Records drawn from a dataset:
================
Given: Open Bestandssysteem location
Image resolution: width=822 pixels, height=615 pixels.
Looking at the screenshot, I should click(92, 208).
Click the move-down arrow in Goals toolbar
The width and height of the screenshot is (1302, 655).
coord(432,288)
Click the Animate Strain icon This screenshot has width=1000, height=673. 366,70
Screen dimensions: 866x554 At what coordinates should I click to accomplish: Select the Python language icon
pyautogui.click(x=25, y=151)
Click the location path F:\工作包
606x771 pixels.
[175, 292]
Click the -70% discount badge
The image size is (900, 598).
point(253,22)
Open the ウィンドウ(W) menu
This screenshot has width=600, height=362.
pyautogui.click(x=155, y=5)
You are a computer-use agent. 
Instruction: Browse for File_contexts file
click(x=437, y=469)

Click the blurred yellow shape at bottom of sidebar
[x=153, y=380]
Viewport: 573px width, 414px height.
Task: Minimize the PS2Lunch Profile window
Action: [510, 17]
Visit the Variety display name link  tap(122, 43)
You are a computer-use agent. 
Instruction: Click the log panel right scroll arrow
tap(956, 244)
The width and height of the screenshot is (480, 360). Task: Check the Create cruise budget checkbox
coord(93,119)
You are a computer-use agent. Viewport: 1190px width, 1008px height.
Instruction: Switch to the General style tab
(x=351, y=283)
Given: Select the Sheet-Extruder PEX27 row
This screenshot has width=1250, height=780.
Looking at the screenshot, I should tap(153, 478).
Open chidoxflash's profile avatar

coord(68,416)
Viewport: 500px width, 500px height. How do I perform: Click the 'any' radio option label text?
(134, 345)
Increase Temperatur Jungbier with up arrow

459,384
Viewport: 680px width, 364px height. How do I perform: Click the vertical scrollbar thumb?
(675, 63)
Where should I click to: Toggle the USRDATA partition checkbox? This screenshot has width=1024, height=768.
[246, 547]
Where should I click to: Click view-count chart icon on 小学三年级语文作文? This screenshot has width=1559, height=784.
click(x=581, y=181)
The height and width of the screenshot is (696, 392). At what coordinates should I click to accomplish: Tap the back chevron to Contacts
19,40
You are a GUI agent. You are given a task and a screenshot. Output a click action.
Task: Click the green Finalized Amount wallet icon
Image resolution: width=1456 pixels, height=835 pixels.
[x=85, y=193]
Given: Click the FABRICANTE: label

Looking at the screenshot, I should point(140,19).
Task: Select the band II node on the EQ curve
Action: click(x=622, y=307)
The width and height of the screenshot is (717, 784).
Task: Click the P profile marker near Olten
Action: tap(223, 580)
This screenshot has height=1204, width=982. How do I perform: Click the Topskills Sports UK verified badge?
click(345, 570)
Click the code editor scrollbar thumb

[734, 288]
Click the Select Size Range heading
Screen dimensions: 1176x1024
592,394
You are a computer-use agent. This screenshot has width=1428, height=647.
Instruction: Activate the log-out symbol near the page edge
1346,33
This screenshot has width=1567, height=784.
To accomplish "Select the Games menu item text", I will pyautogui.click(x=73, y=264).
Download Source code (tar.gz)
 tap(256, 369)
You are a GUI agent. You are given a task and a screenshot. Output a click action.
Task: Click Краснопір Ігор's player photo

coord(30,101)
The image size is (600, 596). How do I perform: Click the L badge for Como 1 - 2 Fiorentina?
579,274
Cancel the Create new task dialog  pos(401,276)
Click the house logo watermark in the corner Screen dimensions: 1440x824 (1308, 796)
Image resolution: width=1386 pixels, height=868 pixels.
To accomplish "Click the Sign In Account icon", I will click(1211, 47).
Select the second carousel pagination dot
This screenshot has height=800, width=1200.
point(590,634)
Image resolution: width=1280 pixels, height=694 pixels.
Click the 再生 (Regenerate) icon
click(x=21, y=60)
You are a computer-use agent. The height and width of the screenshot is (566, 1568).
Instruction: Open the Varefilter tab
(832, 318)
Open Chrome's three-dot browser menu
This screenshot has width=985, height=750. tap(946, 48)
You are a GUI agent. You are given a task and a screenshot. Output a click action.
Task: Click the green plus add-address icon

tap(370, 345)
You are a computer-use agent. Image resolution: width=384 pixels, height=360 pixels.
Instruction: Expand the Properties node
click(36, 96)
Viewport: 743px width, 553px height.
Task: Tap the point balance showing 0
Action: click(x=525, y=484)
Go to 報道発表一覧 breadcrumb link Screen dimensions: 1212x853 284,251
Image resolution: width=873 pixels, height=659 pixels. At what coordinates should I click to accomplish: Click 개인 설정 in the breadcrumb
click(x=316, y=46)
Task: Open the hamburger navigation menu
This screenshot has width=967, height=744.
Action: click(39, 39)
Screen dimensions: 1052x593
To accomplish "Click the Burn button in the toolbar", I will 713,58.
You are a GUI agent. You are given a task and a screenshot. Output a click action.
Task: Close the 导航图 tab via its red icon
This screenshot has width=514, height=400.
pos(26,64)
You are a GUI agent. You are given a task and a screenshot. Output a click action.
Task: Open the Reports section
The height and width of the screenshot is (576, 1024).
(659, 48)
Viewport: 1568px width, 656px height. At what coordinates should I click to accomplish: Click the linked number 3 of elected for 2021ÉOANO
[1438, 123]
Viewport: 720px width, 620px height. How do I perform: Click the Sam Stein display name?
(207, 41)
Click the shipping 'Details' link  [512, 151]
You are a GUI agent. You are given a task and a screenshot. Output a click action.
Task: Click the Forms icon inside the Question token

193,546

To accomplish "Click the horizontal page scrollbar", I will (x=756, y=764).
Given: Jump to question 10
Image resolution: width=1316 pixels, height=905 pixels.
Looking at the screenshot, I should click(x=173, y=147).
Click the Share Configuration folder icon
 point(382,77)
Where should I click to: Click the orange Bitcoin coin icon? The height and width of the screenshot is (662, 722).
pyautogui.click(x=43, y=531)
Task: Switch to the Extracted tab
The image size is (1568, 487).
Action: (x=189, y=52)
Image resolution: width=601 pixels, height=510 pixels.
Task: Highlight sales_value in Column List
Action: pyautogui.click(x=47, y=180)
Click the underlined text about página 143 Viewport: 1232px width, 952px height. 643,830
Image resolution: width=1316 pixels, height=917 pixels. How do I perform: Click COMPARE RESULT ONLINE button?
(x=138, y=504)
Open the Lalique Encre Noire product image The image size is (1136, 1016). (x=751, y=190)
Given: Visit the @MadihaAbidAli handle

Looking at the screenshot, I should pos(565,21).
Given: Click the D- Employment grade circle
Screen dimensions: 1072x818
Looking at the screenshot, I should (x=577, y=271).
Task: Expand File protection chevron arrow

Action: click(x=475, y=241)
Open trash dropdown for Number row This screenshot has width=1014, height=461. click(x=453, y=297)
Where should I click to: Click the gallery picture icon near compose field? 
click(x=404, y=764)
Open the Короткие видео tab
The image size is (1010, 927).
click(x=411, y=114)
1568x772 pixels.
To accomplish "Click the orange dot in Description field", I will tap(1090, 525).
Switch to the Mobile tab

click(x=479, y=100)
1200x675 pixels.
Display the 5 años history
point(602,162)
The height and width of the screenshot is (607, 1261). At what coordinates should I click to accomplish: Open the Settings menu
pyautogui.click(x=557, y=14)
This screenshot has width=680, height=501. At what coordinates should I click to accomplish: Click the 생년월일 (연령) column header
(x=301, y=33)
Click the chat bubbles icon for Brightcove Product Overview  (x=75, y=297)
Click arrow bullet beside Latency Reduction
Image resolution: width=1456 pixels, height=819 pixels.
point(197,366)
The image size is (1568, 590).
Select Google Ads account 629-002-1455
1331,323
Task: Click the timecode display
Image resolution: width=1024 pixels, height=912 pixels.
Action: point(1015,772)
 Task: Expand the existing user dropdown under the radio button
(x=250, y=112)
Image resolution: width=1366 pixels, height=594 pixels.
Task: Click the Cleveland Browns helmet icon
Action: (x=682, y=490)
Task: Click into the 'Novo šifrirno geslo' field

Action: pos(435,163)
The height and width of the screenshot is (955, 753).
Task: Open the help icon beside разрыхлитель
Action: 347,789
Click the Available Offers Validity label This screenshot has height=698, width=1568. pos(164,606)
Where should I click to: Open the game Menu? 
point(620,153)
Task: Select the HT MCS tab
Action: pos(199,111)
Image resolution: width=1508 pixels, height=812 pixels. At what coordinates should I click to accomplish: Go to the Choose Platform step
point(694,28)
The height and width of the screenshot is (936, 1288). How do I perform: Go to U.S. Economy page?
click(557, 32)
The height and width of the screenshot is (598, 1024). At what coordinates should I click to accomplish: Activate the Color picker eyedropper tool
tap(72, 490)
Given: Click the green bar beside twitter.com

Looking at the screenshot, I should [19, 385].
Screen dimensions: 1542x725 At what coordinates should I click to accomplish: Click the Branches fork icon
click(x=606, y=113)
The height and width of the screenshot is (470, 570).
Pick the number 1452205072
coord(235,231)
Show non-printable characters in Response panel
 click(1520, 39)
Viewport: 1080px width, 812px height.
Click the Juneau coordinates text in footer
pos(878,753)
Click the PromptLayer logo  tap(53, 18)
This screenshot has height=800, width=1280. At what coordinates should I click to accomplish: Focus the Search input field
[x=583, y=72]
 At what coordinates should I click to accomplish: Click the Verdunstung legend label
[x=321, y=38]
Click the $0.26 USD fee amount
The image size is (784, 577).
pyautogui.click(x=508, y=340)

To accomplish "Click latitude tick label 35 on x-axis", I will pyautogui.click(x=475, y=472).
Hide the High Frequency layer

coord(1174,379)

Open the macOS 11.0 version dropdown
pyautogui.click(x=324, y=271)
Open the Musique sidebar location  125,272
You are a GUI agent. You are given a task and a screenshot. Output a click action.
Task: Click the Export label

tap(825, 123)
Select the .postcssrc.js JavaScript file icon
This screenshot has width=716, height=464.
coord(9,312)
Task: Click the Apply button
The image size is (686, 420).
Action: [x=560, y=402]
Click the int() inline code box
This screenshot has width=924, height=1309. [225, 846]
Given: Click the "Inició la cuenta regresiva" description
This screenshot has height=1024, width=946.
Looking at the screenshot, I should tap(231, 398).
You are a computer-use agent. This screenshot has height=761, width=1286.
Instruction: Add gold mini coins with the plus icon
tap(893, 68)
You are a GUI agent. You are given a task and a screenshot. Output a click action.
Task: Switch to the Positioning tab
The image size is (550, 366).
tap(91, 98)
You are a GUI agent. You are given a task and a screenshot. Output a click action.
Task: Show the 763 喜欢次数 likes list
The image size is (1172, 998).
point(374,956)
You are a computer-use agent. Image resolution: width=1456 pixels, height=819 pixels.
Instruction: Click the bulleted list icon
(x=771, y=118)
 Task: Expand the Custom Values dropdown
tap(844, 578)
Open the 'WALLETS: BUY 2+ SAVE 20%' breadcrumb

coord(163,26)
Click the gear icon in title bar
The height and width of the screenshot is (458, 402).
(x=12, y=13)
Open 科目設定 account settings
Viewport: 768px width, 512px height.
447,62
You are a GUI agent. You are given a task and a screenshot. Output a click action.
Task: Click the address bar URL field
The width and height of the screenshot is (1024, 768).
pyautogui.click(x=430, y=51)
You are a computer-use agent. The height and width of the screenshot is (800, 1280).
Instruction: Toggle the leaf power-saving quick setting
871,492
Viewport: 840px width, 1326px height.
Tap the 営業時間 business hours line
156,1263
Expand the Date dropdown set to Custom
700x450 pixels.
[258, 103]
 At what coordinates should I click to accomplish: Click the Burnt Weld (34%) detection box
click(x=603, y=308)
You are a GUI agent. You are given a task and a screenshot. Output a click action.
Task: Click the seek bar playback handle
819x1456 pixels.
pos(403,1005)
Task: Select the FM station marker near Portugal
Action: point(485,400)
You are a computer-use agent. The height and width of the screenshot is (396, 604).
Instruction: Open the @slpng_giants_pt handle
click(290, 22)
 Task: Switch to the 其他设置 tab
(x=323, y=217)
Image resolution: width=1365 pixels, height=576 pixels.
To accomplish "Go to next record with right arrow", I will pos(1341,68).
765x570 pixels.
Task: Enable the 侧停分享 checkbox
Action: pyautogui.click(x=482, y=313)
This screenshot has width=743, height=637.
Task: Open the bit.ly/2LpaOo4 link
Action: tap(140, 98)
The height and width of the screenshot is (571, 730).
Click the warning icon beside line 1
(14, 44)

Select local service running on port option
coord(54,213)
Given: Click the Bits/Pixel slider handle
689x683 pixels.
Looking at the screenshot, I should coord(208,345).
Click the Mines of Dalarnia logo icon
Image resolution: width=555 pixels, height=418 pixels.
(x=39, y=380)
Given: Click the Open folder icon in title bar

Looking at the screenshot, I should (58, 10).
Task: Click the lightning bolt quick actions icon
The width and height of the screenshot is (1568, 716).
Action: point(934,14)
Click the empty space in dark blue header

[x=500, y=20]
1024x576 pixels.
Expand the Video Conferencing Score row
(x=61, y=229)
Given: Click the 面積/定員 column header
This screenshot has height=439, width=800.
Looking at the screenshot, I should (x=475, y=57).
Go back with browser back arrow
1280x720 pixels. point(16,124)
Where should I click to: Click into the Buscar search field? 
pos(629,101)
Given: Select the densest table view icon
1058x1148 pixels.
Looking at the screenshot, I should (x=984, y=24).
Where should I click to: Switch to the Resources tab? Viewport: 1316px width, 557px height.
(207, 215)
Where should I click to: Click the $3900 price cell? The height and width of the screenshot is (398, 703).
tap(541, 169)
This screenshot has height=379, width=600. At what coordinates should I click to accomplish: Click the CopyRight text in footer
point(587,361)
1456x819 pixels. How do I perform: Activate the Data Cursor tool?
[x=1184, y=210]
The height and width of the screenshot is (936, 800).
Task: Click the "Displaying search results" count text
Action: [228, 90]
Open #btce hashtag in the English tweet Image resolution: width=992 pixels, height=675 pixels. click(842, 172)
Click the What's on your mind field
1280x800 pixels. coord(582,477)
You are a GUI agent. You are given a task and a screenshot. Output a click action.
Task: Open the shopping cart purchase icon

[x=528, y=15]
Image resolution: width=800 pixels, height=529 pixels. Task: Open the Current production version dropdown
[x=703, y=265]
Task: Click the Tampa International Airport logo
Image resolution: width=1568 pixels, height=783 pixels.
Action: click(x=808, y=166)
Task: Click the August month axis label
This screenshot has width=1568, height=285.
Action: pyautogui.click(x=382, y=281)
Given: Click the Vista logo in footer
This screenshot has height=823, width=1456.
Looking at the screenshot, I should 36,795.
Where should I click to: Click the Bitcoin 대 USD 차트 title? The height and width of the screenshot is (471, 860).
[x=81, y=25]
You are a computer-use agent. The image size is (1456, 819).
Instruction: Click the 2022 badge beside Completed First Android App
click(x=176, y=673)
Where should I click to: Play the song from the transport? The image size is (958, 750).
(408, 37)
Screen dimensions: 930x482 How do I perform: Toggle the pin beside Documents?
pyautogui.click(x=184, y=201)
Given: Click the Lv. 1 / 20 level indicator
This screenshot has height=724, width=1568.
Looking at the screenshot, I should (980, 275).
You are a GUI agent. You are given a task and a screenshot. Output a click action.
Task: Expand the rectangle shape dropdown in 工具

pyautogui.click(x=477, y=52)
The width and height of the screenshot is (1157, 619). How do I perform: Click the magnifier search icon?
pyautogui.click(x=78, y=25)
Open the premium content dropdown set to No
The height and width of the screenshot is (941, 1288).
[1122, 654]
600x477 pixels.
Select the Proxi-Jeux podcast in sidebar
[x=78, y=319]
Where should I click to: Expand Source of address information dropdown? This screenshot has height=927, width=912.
================
> _EXERCISE PROMPT_
Search the entries for the word "toolbar" and copy every line that has it.

> _ANSWER AREA_
Click the move-down arrow in Goals toolbar
To accomplish "Click the Burn button in the toolbar", I will 713,58.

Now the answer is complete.